Your task ::
Please write out the stretch from the line containing "You are a computer-use" through the line containing "Instruction: Focus the" again, swapping "agent" for "assistant" and leaving everything else unchanged.

* START Information given *

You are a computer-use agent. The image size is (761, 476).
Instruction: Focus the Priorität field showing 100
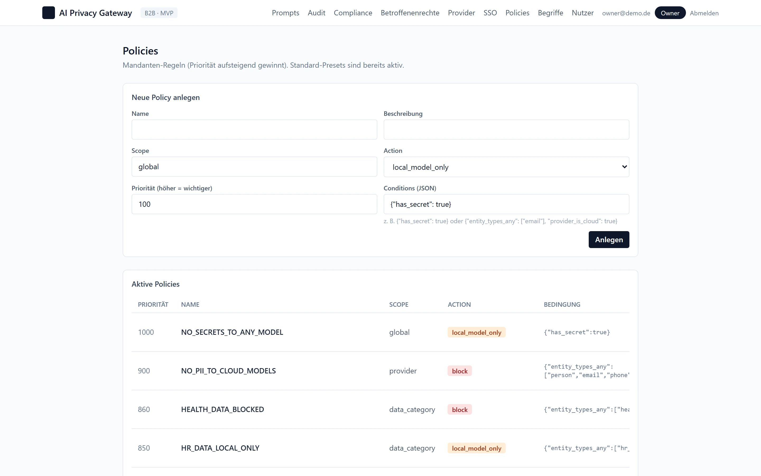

* END Information given *
* START Information given *

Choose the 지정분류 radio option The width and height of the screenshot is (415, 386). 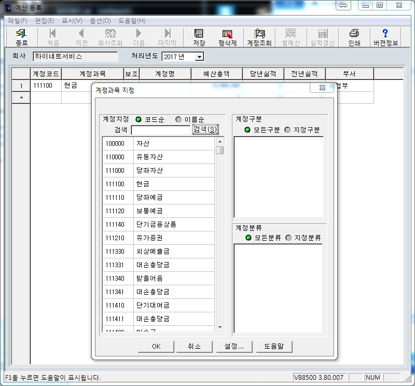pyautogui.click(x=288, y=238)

* END Information given *
* START Information given *

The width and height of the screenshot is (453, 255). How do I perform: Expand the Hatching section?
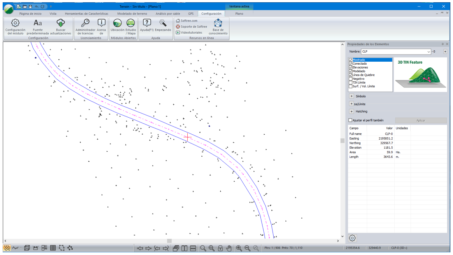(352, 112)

* END Information given *

Answer to the task ::
You are a computer-use assistant. The image size is (761, 476).
Instruction: Focus the Priorität field showing 100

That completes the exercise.